◆ **REQUIREMENT**
Check every line of the entries below for the word "computer", and copy the ones that have it.

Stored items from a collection
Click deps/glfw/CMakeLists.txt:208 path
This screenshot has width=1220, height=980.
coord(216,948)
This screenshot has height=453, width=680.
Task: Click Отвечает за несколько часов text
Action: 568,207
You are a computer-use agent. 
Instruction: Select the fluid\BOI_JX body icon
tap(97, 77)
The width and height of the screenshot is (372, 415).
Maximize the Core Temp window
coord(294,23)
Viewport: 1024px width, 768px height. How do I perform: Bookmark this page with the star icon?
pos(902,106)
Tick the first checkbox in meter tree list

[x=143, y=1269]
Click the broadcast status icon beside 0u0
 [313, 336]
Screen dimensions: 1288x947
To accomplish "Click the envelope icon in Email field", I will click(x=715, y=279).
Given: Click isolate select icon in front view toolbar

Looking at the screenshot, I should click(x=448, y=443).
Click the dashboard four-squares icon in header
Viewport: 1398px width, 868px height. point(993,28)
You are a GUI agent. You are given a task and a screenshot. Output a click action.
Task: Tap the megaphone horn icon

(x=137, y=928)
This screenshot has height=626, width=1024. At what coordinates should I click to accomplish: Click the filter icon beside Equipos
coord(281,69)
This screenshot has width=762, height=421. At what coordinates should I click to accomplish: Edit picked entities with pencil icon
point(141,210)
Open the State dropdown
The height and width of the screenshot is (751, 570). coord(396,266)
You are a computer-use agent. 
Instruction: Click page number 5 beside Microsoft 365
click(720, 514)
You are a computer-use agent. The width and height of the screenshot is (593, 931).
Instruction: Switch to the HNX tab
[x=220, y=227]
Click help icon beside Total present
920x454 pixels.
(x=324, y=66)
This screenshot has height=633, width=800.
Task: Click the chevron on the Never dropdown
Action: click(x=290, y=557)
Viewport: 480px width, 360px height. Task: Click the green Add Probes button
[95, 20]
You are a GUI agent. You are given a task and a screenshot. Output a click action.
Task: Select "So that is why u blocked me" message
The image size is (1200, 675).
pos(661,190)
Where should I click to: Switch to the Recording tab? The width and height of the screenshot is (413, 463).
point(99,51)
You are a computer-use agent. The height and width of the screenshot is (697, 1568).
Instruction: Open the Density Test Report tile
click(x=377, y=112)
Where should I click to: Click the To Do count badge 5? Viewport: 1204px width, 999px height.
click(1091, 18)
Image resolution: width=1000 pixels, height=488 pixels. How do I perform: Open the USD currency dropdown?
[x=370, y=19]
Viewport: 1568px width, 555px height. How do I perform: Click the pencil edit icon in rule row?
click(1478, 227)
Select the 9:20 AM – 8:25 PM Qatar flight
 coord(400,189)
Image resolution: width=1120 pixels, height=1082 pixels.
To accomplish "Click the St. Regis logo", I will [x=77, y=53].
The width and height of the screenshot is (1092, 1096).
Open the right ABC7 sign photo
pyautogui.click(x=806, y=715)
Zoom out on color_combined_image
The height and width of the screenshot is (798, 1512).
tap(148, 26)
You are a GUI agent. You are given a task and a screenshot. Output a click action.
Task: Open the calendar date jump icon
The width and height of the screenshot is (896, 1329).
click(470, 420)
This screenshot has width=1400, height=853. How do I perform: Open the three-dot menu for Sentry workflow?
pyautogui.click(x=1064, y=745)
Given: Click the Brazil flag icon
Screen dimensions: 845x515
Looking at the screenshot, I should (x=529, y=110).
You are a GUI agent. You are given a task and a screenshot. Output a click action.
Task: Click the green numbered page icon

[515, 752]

◆ **ANSWER TO THIS EXERCISE**
You are a computer-use agent. 
You are a computer-use agent. 
You are a computer-use agent. The width and height of the screenshot is (593, 931).
You are a computer-use agent. The height and width of the screenshot is (697, 1568).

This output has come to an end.